Affiliate Highlights
Saba Eskandarian, CITAP affiliate and an assistant professor in the Department of Computer Science at the University of North Carolina at Chapel Hill, had 2 recently published pieces: “Abuse Reporting for Metadata-Hiding Communication Based on Secret Sharing” and “Anonymous Complaint Aggregation for Secure Messaging.”
In “Abuse Reporting”, Eskandarian discusses abuse reporting on encrypted vs. non-encrypted platforms. If the contents of a message are end-to-end encrypted, like on WhatsApp, then the moderator cannot see the content of the message. Even if a user's device tells the platform what the message was, it cannot verify whether the report being sent corresponds to a real message sent over the platform or not, breaking the ability of the platform to moderate abuse reports for direct messages. Meta has developed a technique called "Message Franking" that allows users to verifiably report abuse, such that platform moderators who receive abuse reports can know they are real messages that went through the platform, but unreported messages continue to enjoy all the benefits of end-to-end encrypted messaging. Unfortunately, message franking only works in settings where the platform knows the identity of the sender/receiver of each message. Alternatives that apply to platforms that also hide the identity of the message senders from the platform (those that hide message metadata) incur 2-3 orders of magnitude more computational cost to support abuse reports. This paper shows how to extend the techniques of message franking to apply to a broad class of metadata-hiding messaging systems without incurring the prohibitive additional cost.

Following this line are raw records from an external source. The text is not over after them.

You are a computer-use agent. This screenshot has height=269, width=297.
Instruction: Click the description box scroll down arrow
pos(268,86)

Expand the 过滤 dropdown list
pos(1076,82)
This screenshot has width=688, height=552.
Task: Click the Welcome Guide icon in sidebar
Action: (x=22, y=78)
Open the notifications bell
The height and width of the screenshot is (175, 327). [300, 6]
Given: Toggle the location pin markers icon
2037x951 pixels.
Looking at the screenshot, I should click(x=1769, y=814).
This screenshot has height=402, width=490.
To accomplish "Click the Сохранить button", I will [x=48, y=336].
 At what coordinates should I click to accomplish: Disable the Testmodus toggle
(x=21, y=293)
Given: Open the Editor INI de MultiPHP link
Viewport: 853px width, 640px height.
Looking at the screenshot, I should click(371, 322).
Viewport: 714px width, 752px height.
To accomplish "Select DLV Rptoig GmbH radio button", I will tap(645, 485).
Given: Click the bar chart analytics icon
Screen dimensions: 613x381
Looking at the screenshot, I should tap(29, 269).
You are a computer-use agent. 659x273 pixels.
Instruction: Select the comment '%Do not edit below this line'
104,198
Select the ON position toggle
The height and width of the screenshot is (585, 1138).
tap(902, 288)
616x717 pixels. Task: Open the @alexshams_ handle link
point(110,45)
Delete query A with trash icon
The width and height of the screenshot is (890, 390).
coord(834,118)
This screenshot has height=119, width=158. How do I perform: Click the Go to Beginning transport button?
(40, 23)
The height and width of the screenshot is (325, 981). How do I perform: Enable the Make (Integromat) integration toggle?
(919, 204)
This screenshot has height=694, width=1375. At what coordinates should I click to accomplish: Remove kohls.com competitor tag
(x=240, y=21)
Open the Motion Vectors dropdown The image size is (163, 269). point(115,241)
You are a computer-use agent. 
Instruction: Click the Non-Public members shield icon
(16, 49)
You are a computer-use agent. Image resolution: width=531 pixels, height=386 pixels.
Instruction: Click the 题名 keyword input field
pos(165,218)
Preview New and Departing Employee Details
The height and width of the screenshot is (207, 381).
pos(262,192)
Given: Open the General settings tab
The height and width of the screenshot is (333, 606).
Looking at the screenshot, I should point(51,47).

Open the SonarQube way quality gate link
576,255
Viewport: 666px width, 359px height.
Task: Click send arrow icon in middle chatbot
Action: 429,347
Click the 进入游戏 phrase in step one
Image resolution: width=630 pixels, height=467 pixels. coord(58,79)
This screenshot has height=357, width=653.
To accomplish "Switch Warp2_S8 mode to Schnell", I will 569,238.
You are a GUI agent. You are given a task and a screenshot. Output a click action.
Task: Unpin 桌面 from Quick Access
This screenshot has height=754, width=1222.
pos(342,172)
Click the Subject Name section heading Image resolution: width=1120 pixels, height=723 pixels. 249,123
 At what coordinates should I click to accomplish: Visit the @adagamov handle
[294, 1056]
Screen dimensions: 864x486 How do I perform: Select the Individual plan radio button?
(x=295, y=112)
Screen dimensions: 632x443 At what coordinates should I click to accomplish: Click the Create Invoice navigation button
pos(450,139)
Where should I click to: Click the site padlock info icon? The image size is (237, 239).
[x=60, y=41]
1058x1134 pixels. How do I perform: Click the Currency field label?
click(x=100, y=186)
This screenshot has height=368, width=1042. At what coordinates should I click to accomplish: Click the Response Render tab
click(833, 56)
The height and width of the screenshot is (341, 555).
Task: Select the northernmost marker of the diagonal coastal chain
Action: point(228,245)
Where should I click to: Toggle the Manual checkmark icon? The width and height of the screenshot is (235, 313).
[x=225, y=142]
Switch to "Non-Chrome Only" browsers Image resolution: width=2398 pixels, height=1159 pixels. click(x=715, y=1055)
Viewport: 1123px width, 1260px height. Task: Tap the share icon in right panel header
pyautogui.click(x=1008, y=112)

In “Anonymous Complaint Aggregation”, Eskandarian and co-author Connor Bell discuss how India wanted to mandate that WhatsApp offer the government traceability— the ability to identify the original author of any message; Brazil also expressed interest in doing this. If you're dealing with misinformation, reporting the person who sent you the misinformation doesn't get at the real culprit, who is probably several forwarding hops away in the past. The Indian government's proposal on how to implement this involved significantly weakening the security the platform offers its users. In response, some papers studied how one could try to implement a traceability mandate in a way that would minimize harm to the security properties of the platform, putting the ability to report misinformation in the hands of individual users, but then allowing platform moderators to see the originator of reported messages. Unfortunately, this approach has the fundamental flaw that any recipient of a message can somehow compromise the privacy of someone they never even spoke to. You could reveal to the platform the identity of the author of a piece of political speech you disagree with. This work explores how to augment such schemes so that a large number of users need to report a piece of misinformation before its author is revealed to the platform.
Coming soon
April
Media and January 6th: On April 12th, CITAP will be hosting an event in celebration and reflection of the launch of the book “Media and January 6th.”
Find more info about the panels, panelists, and schedule for the day here! UNC students are eligible to receive CLE credit for each panel.
Media Law in the Age of Artificial Intelligence: On April 16th from 6:00-7:30pm, the UNC Center for Media Law and Policy is hosting their annual Wade H. Hargrove Media Law and Policy Colloquium: “Media Law in the Age of Artificial Intelligence.” The event features David McCraw, Ruth Okediji, Nadine Farid Johnson, and Lyrissa Lidsky, and will be moderated by David Ardia.